Step 7b: Join 2013 ACS Block-Group Demographics into Master

Overview

Pulls 2013 American Community Survey (5-year) demographic data at the census block-group level for the eastern NC study area, spatial-joins each parcel to its containing block group via centroid, and appends the demographic columns to parcels_master.gpkg.

Inputs:

parcels_master.gpkg (Step 7 output)
2013 ACS 5-year estimates via tidycensus
2010 block-group TIGER polygons via tigris (2013 ACS uses 2010 census geography)

Outputs:

parcels_master.gpkg updated in-place with new bg_* columns
acs_bg_2013_nc.gpkg — standalone block-group layer with demographics for future use
acs_corelogic_value_comparison.csv — diagnostic comparing CoreLogic median TVC to ACS median home value per block group

In [1]:

Show / hide code

library(sf)

Linking to GEOS 3.12.0, GDAL 3.11.0, PROJ 9.2.1; sf_use_s2() is TRUE

Show / hide code

library(dplyr)


Attaching package: 'dplyr'

The following objects are masked from 'package:stats':

    filter, lag

The following objects are masked from 'package:base':

    intersect, setdiff, setequal, union

Show / hide code

library(readr)
library(tigris)

To enable caching of data, set `options(tigris_use_cache = TRUE)`
in your R script or .Rprofile.

Show / hide code

library(tidycensus)
library(stringr)
library(tidyr)
options(tigris_use_cache = TRUE)

In [2]:

Show / hide code

out_dir     <- "/proj/mhinolab/users/rbless/data/Obstacles_Output"
master_path <- file.path(out_dir, "parcels_master.gpkg")
bg_out_path <- file.path(out_dir, "acs_bg_2013_nc.gpkg")
cmp_out_path <- file.path(out_dir, "acs_corelogic_value_comparison.csv")
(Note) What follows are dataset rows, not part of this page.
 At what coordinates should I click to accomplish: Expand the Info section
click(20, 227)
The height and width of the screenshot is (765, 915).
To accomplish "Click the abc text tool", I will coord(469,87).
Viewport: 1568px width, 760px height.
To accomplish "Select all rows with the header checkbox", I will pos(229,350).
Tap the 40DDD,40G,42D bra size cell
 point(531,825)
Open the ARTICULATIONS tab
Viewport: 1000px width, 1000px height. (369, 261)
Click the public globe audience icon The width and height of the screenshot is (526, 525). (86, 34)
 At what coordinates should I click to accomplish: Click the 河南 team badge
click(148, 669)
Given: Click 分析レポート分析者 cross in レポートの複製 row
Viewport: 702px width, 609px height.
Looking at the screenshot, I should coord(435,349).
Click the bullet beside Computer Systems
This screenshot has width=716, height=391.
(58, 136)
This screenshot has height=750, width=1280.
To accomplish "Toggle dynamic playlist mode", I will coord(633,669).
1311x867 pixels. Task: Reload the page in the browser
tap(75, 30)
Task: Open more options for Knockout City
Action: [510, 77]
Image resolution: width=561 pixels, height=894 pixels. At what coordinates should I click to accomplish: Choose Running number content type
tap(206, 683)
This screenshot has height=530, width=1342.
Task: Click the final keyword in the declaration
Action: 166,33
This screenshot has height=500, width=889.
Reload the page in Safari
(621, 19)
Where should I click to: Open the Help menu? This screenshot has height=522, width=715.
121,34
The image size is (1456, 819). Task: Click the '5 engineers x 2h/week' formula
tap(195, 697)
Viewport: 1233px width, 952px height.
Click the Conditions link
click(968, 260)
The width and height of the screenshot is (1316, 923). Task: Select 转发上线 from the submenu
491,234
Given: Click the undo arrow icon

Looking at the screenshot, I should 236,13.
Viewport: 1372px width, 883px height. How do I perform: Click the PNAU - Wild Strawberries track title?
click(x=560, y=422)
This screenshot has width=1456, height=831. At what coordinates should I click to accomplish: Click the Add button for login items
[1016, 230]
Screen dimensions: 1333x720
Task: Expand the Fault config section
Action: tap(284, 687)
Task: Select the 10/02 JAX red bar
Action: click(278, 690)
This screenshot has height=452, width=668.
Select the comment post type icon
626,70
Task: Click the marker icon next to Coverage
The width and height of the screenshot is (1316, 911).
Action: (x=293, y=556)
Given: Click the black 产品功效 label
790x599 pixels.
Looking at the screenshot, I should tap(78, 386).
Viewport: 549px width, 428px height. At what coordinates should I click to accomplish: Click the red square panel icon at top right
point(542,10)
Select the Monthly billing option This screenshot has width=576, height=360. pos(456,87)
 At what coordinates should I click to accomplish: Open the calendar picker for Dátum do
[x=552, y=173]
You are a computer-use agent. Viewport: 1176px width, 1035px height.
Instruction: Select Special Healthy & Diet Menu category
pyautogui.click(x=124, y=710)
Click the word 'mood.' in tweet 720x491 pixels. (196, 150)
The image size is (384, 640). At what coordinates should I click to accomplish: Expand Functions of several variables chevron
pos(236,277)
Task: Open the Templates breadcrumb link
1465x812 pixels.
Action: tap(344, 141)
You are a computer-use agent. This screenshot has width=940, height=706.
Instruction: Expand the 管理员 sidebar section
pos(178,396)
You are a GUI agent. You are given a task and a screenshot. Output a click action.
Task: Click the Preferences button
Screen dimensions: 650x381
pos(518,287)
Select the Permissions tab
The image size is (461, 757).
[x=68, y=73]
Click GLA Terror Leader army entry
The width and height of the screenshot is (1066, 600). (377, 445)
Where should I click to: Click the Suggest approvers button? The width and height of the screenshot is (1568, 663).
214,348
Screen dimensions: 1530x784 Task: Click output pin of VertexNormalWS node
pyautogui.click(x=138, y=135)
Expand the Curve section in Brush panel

1 Identify study-area counties

Pull the unique county FIPS codes from parcels_master.gpkg so we only download block groups for counties that contain analysis-sample parcels.

In [3]:

Show / hide code

master_attrs <- st_read(master_path, quiet = TRUE) |>
  st_drop_geometry() |>
  select(parcel_index, cntyfips, cent_lat, cent_lng, fr_1_4, interpolate,
         TOTAL.VALUE.CALCULATED) |>
  mutate(cntyfips = as.character(cntyfips))

study_county_fips <- master_attrs |>
  distinct(cntyfips) |>
  filter(!is.na(cntyfips)) |>
  pull(cntyfips)

# tigris/tidycensus expect 3-digit county codes within a state.
# cntyfips is stored as "37063" (state + county); strip the leading state.
study_counties_3digit <- str_sub(study_county_fips, 3, 5)

cat("Study area counties: ", length(study_counties_3digit), "\n")

Study area counties:  78

Show / hide code

cat(head(study_counties_3digit, 10), "...\n")

001 007 057 059 009 013 061 063 065 067 ...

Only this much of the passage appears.